An Armenian checkpoint outside Tegh, a village near the entrance to Nagorno-Karabakh. 

A few kilometers farther from where this photo was taken on December 16, Azerbaijanis blocking the road have claimed to be protesting the activities of mines in Azerbaijani territory that are operated by ethnic Armenians. Many observers see the group as potentially state-backed actors intending to put pressure on Yerevan.

Igor Sazonov, an officer in the Russian peacekeeping force, leaves the Tegh checkpoint on December 26, after speaking with ethnic Armenian protesters demanding the reopening of the Lachin Corridor.
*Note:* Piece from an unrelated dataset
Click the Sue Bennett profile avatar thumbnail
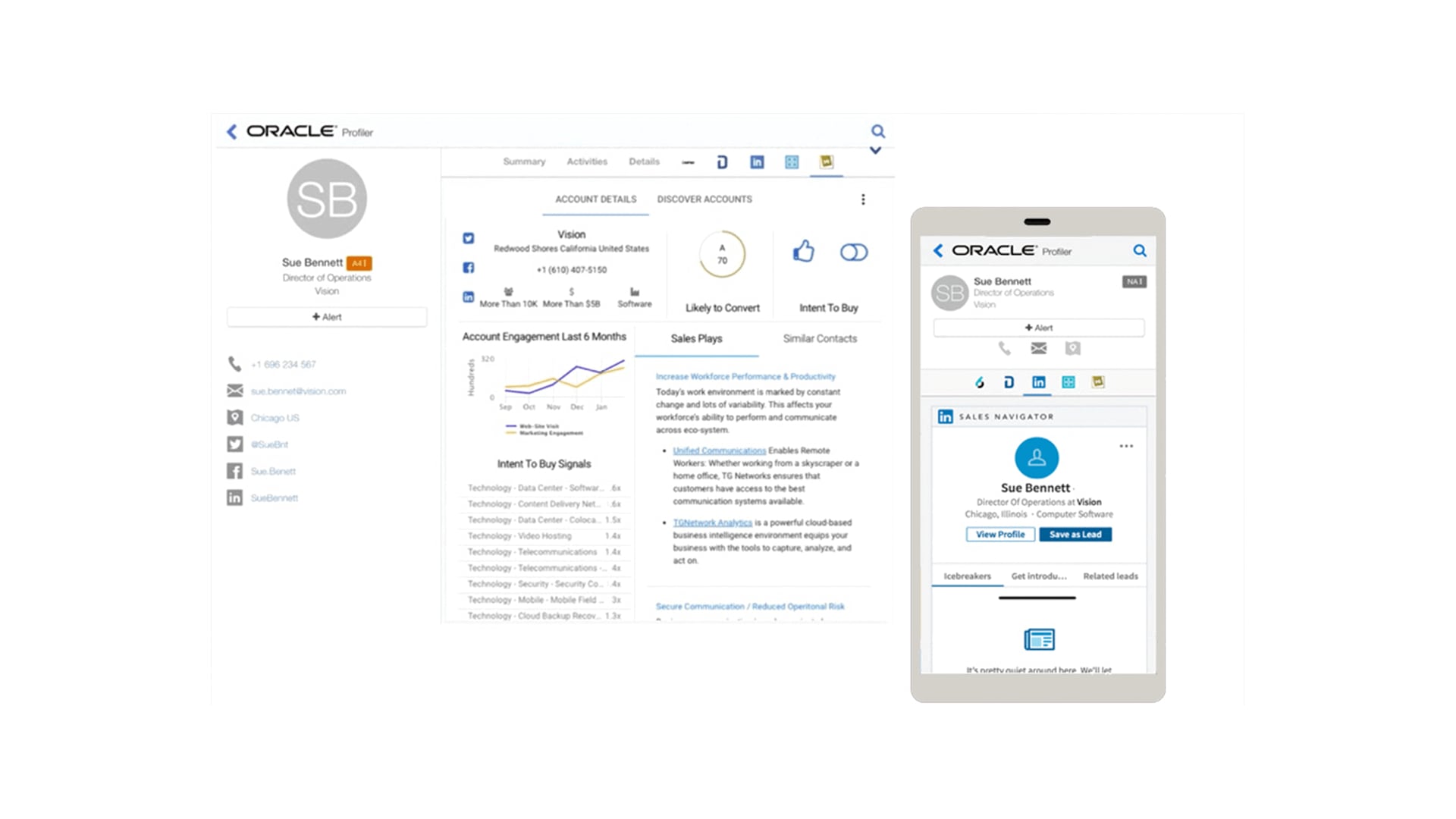 327,199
An ethnic Armenian policeman speaks to a driver at the Tegh checkpoint. Armenian authorities began preventing anyone except local villagers from proceeding past this post shortly after the blockade began on December 12.

 

Members of Asparez, a dance group from Stepanakert, light candles in a church in Goris. The teenagers were traveling with their teacher, Lari Avanesian (second from left), to compete in a dance contest in Tbilisi, when the road back to their homes was shut.

The Asparez dance group performs in Goris on December 25, nearly two weeks into the blockade.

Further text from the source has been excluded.